◆ Your goal ◆
Copy out exactly the line that contains "You are a computer-use" and all lines following it to the end of the data.

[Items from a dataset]
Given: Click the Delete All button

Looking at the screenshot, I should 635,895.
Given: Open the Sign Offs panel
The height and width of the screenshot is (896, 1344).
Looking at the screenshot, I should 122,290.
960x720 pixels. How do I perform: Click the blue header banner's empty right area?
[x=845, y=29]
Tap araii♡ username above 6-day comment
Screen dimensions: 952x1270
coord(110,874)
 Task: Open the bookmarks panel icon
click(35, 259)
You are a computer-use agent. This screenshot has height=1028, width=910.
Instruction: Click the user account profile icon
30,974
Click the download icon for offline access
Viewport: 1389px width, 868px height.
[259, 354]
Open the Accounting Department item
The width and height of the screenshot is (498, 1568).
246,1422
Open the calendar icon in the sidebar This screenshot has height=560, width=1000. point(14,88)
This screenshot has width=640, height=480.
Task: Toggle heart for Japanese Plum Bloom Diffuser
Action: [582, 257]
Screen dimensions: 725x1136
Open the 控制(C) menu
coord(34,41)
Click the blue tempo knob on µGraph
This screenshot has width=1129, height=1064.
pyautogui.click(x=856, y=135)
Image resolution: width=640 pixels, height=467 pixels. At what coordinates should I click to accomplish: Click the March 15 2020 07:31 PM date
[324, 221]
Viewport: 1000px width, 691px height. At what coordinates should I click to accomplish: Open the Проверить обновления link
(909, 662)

◆ Response to this exercise ◆
You are a computer-use agent. This screenshot has height=1028, width=910.
Instruction: Click the user account profile icon
30,974
Click the download icon for offline access
Viewport: 1389px width, 868px height.
[259, 354]
Open the Accounting Department item
The width and height of the screenshot is (498, 1568).
246,1422
Open the calendar icon in the sidebar This screenshot has height=560, width=1000. point(14,88)
This screenshot has width=640, height=480.
Task: Toggle heart for Japanese Plum Bloom Diffuser
Action: [582, 257]
Screen dimensions: 725x1136
Open the 控制(C) menu
coord(34,41)
Click the blue tempo knob on µGraph
This screenshot has width=1129, height=1064.
pyautogui.click(x=856, y=135)
Image resolution: width=640 pixels, height=467 pixels. At what coordinates should I click to accomplish: Click the March 15 2020 07:31 PM date
[324, 221]
Viewport: 1000px width, 691px height. At what coordinates should I click to accomplish: Open the Проверить обновления link
(909, 662)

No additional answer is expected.